Em que medida os objetos são capazes de constituir lugares? Que memórias e significados carregam? O que eles têm a dizer sobre nós? E em que medida podemos tomar lugares como objetos? Perguntas como essas estão na base das pesquisas desenvolvidas por Helene Sacco, que desde 2007 vem investigando a noção de objeto-lugar.
A primeira vez que atentou para a ideia foi observando as casas transportadas por carretas e caminhões em Santa Catarina, onde muitas famílias têm o estranho hábito de levarem consigo as suas moradas – e não apenas os pertences contidos nelas – ao se mudarem de um lugar para outro. Sua Coleção de casas moventes (2007-2013), série de fotografias que retrata o curioso costume, inspirou a criação de uma casa movente propriamente dita, instalação que recria uma morada condensada em pouco mais de 3 m².
Primeiro objeto-lugar construído pela artista, a habitação sobre rodas continha quarto, cozinha, sala e banheiro. Nela, uma pequena escrivaninha fazia as vezes de pia, enquanto uma cômoda também funcionava como horta e sofá. A cada nova inserção, em locais públicos e ou em espaços institucionais, a Casa movente (2009-2011) buscava instaurar um lugar de encontro e de partilha entre os passantes, vizinhos e visitantes. Transformada em gabinete poético, ao abrigar as investigações de Helene em torno dos locais onde a morada se instalava, a obra está na origem do gabinete de estudos criado para a vitrine da Casa M, em 2011, como parte das atividades da 8a Bienal do Mercosul.
Dessa vez, a artista transformou uma vitrine de pouco mais de 1 m² em uma saleta onde podia ler, desenhar e escrever. Ao longo das três semanas de exposição, parte desse ambiente se desprendia da vitrine para ocupar a rua. Munida de sua mala-escrivaninha – uma escrivaninha que literalmente se transformava em mala –, a artista percorria a vizinhança do espaço, conversando com os passantes, trocando ideias sobre o lugar e desenhando os arredores da morada.

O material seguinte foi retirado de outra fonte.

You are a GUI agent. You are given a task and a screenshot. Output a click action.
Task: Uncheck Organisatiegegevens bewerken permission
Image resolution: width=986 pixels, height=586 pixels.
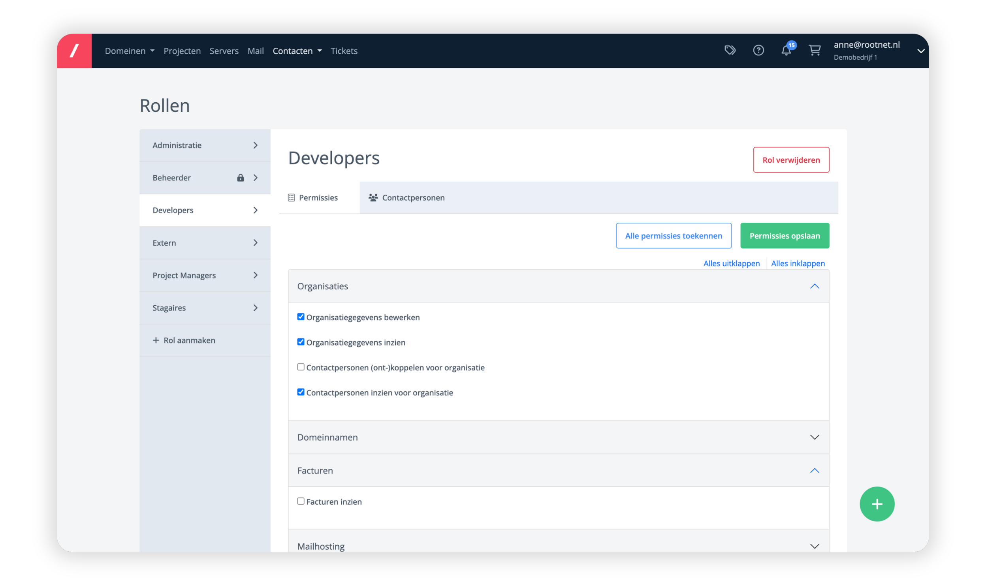pos(301,316)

Pois o mesmo móvel utilizado por Helene para dar vida a esse objeto-lugar também protagonizou outro trabalho recente da artista, a Objetoteca (2012). Espécie de escritório dedicado a inventariar e classificar objetos de acordo com sua forma e função, todos os seus elementos podiam ser acondicionados dentro de um baú-escrivaninha. Nele, eram disponibilizadas fichas de catalogação utilizadas pelo público para ampliar o inventário, originalmente contendo 96 objetos.
Na série de desenhos produzida para a Revista Lugares, a escrivaninha é mais uma vez tomada como objeto-lugar por excelência. Entendida como “máquina construtora” ou como “fábrica de ideias e pensamentos”, nas palavras de Helene, ela adquire facetas as mais improváveis, como na versão em que se acopla a uma janela ou no modelo em que é atravessada por uma cama.
Cada mobiliário foi projetado pela artista a partir de referências encontradas na literatura, em textos de Georges Perec, Paul Auster e Walter Benjamin. Trata-se de narrativas e descrições de objetos que, como refere Helene, vêm carregadas da atmosfera de ambientes e têm muito a dizer sobre aqueles que os utilizam e o modo como experienciam seus lugares. Aqui, os objetos não apenas funcionam como lugares, mas os constroem, conformam, constituem. Refletem e tornam visível uma “experiência de lugar”, ao mesmo tempo em que também propõem um modo particular de habitar e conviver com os espaços que configuram.
* Texto publicado na Revista Lugares da Fundação Iberê Camargo, em abril de 2013.
** Fábrica de Objetos-Lugares, 2013. Situada na Rua Uruguai, 1248, subsolo, Setor dos Inservíveis, cep 96010-630. Nanquim sobre papel canson A4.